El Calafate does not have much going on in its own right and is really an entry point for hikers and rock climbers to get over to the mountains and hike or view the glaciers. The Perito Moreno which is the most visited mainly because geography permited a road and hiking paths to access an ideal look out point. The glacier is AMAZING!! I do not think I can convey how huge and incredible this enourmous block of ice is. Pictures do not do it justice, but here are a couple anyway. This glacier is moving into Lake Argentina anywhere from 2 cm to 2 meters! a day! It is about 120 feet high and about a half mile wide. This glacier is continuing to get lots of snow on its upper sections and so it continues to grow and move into the lake (vs most other glaciers that are shrinking around the planet). To me the most amazing aspects were the deep blue of the ice cracks and the ice itself (due to less oxygen in the compressed ice) and the sounds of the ice moving. Typically you could hear a resonant boom before you saw ice fall off the face of the glacier into the lake. Other times it sounded like a gun shot as ice somewhere deep inside the glacier collapsed.
Perito Moreno Glacier

Perito Moreno Glacier

Glaciers 2

Glaciers 2

After viewing the glaciers from the walkways, hiking and sweating uphill over a mile in the sunny heat, my guides strapped on my crampons and we put back on all of our coats and cold weather gear to walk on the glacier. We hiked around for about 4 hours and let me tell you, crampons must be so named because they cramp up your feet! It was a jarring walk on the feet and joints after so long, but the views of the ice were awesome and so different from what you see on the face. Up on top of the glaciers you can see rivers and lakes of pristine melted ice. The deepest blues were found down long cracks that appeared limitless.
Glacial Lake

Glacial Lake

What a great day!

I spent the last 5 days over in Torres del Paine national park in chile. If I thought El Calafate was windy, it has nothing on most of my time hiking around Torres. While not constantly windy, it gusted wind that was anywhere from barely ruffling your hair to literally knocking you off your feet which required severe bracing into the wind or holding onto something big and heavy. Interestingly most of the time the wind was cold, but one day it was warm wind and we spent that day hiking in t shirts. But mostly it was a little chilly unless I was vigorously walking uphill and burning the muscles. I was constantly putting clothing layers on and off.

The views were amazing. The landscape here is so rugged and brutal that it is surprising that so many people were here hiking and so much wildlife is supported in the park (guanos, ostrich, sheep, horses, fox, hares, flamingos, tons of birds etc.). Here is a typical of shots.
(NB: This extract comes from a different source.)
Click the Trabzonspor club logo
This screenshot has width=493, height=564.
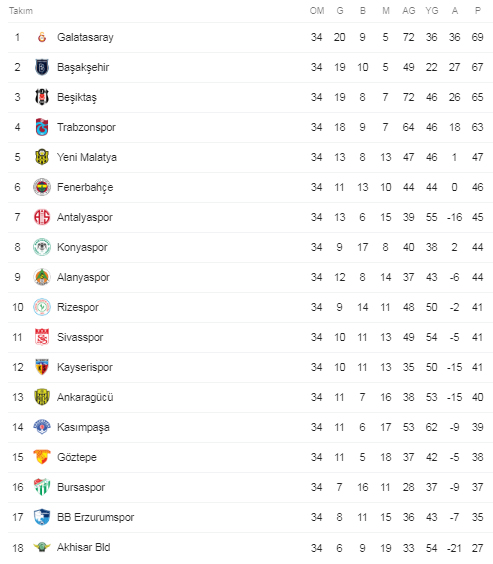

Some people never get to see this vew of the horns because they are usually misted-clouded over, but we were lucky with the weather. For me the actual Torres were a little less spectacular.
The Horns - Torres del Paine, Chile

The Horns - Torres del Paine, Chile

The Torres del Paine over my tent

The Torres del Paine over my tent

While in the park I "camped" at the cascada ecocamp, it is an enviromentally friendly permanent camp site in the park - google it if interested - which was amazing - even without having any heater in my tent/dome!
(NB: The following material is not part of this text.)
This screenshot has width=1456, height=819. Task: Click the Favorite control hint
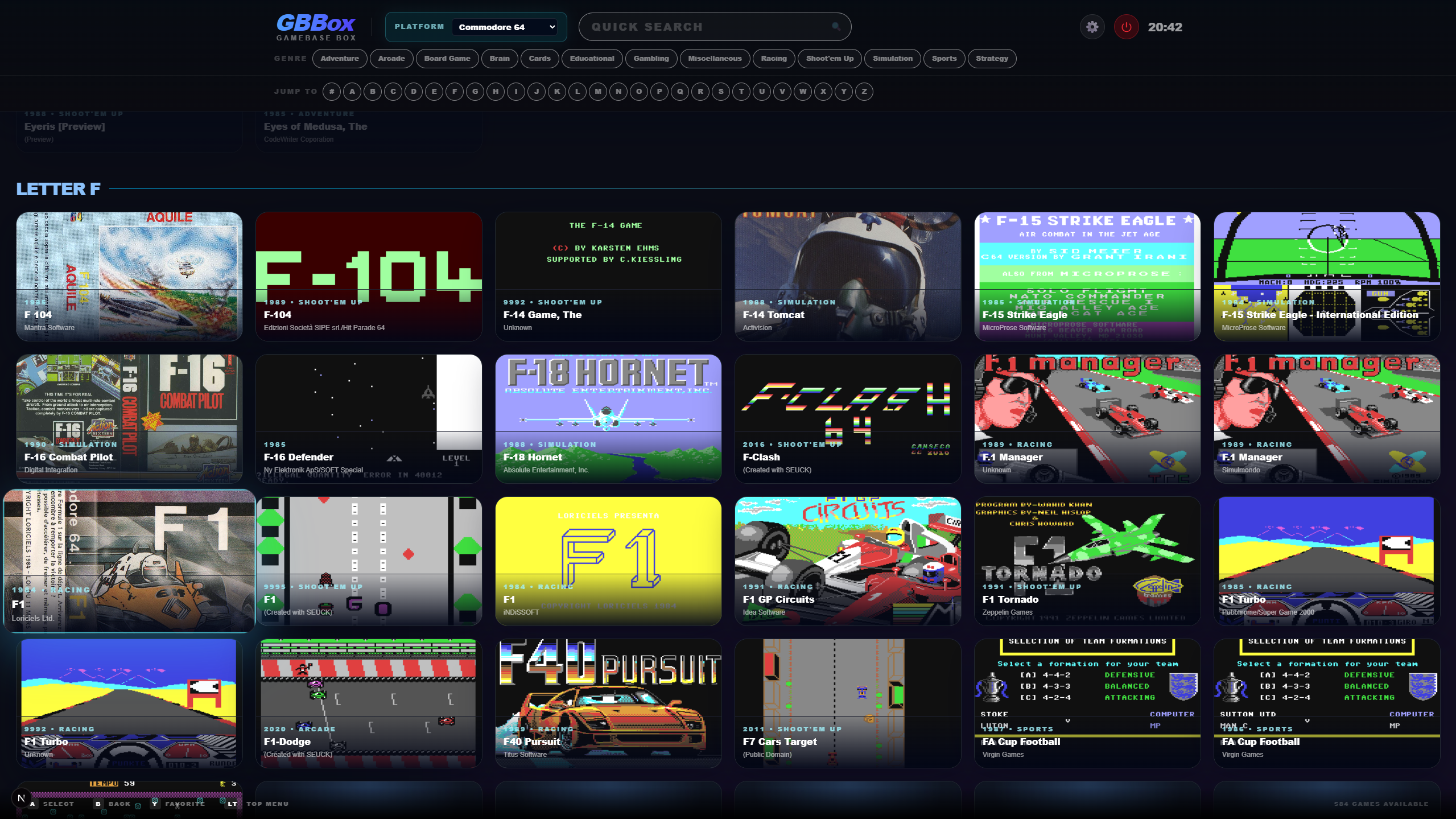click(178, 804)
Soon I am off to my antarctic cruise!! More later!

Posted by HMB2010 13:44 Archived in Chile Comments (7)

The Lakes Districts

Argentina and Chile!

View Holly's Destinations on HMB2010's travel map.

Sorry for the long delay in posting! Traveling gets busy...

After a glorious few days of excessive quantities of wonderful Argentinian wine and beef we made our way down south to Bariloche, Argentina. Bariloche is technically the northern boundary of Patagonia, but is more commonly known as the Lakes District for the numerous glacial lakes that were carved millenium ago. Bariloche has a little bit of an identity problem. The town looks more or less like it was airlifted from a swiss mountainside. There are hansel and gretel style houses and buildings and restaurants serving apple struedel and kuchen (in addition to argentinian foods). It is a weird mix of beautiful mountain and lake views (not quite as pretty as what I imagine one sees in Switzerland), crazy architecture and lots of touristy shops selling chocolate. Why this town is known for its chocolate, who knows. but we loved it!!

We rented a car and drove on the "7 Lakes" road about a 200 kilometers north through the beautiful mountains along - yes, 7 lakes, to the gorgeous mountain town of San Martin de Los Andes. it is a ski town that was lovely in this spring off season and we scored into renting an incredibly cute 3 bedroom cabin for what we have been paying for average hotel rooms. What a treat to have a cabin to stretch out and enjoy a kitchen for a change!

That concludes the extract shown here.